Wo Malaria ein Thema ist, wie hoch das Risiko in typischen Reisegebieten ausfällt und wie du dich vor Mückenstichen schützt: Die Länder-Ratgeber ordnen das Malariarisiko je Reiseland ein.
Die wichtigste Erkenntnis vorweg: Malariarisiko lässt sich nicht pro Land beantworten, sondern nur pro Region. Innerhalb desselben Landes liegen risikofreie Städte und Hochrisikogebiete oft wenige Fahrstunden auseinander.
Südafrika ist das deutlichste Beispiel. Ein Risiko besteht nur im Nordosten, also im Krüger-Nationalpark, in Teilen von Limpopo und Mpumalanga. Kapstadt und die Garden Route sind davon nicht betroffen. Ähnlich in Namibia: Das Risiko konzentriert sich auf den Norden, den Nordrand von Etosha, die Kavango-Region und den Sambesi-Streifen.
Wer die klassischen Urlaubsorte bereist, hat in vielen Ländern kein nennenswertes Risiko. Das gilt für Bangkok, Phuket und Koh Samui in Thailand, für Bali, Java und die großen Städte Indonesiens, für Manila, Cebu, Bohol und Boracay auf den Philippinen sowie für Kuala Lumpur, Penang und Langkawi in Malaysia.
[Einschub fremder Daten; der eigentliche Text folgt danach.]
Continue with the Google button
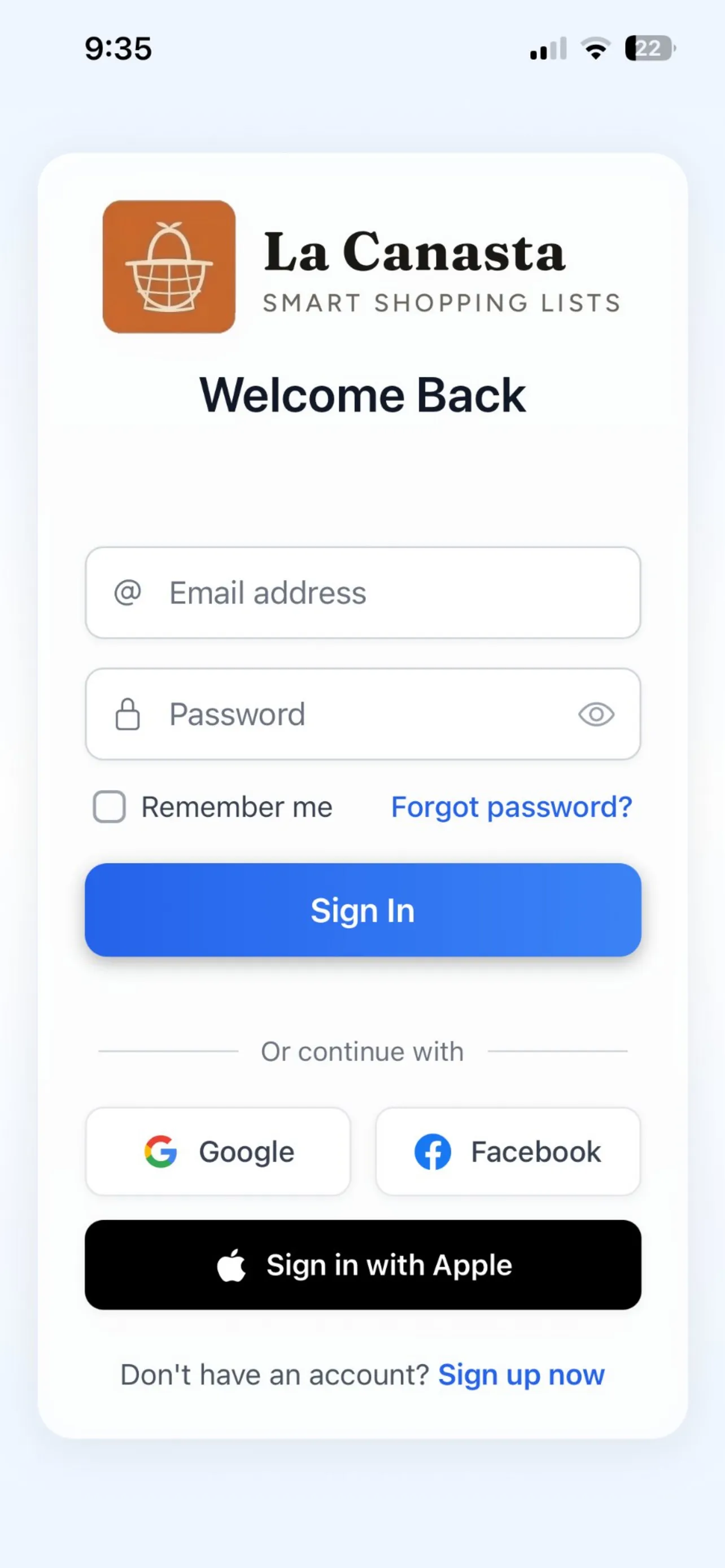 coord(218,1151)
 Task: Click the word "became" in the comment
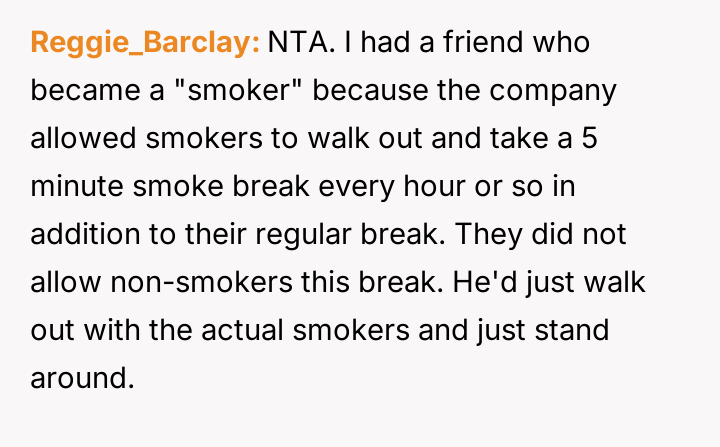click(81, 91)
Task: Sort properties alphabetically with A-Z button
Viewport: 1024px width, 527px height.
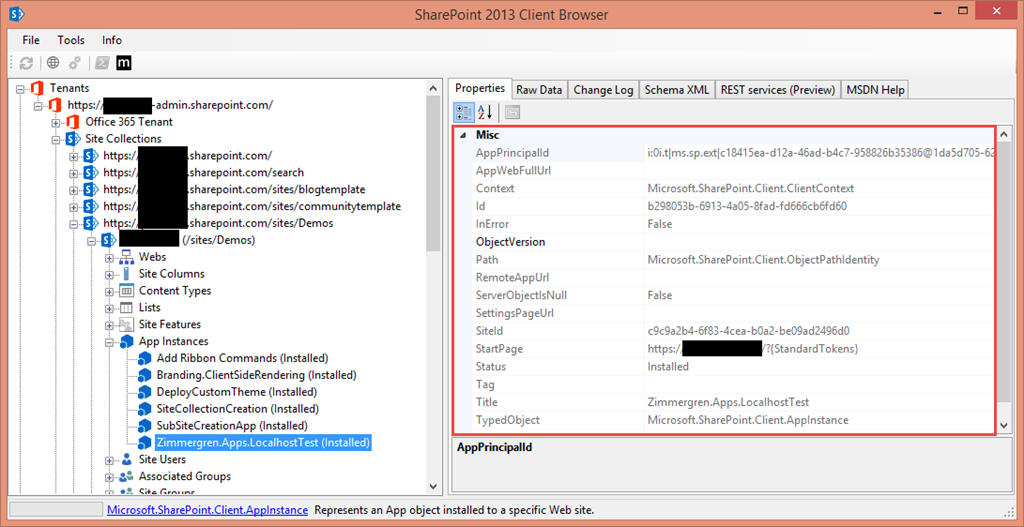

Riskant wird es dort, wo weniger Reisende hinkommen: ländliche und bewaldete Gebiete, besonders in Grenzregionen. In Kambodscha etwa liegt das Risiko genau dort. In Brasilien und Peru beschränkt es sich auf das Amazonas-Tiefland, in Peru auf die Region Loreto um Iquitos. In Nepal betrifft es nur das südliche Tiefland, den Terai an der Grenze zu Indien.
In Tansania besteht im ganzen Land ein hohes Risiko, bis in mittlere Höhen, und dazu gehören auch Sansibar sowie Serengeti und Ngorongoro. In Kenia gilt ein hohes Risiko in weiten Teilen unter 2.500 Metern, ausdrücklich auch an der Küste um Mombasa und Diani.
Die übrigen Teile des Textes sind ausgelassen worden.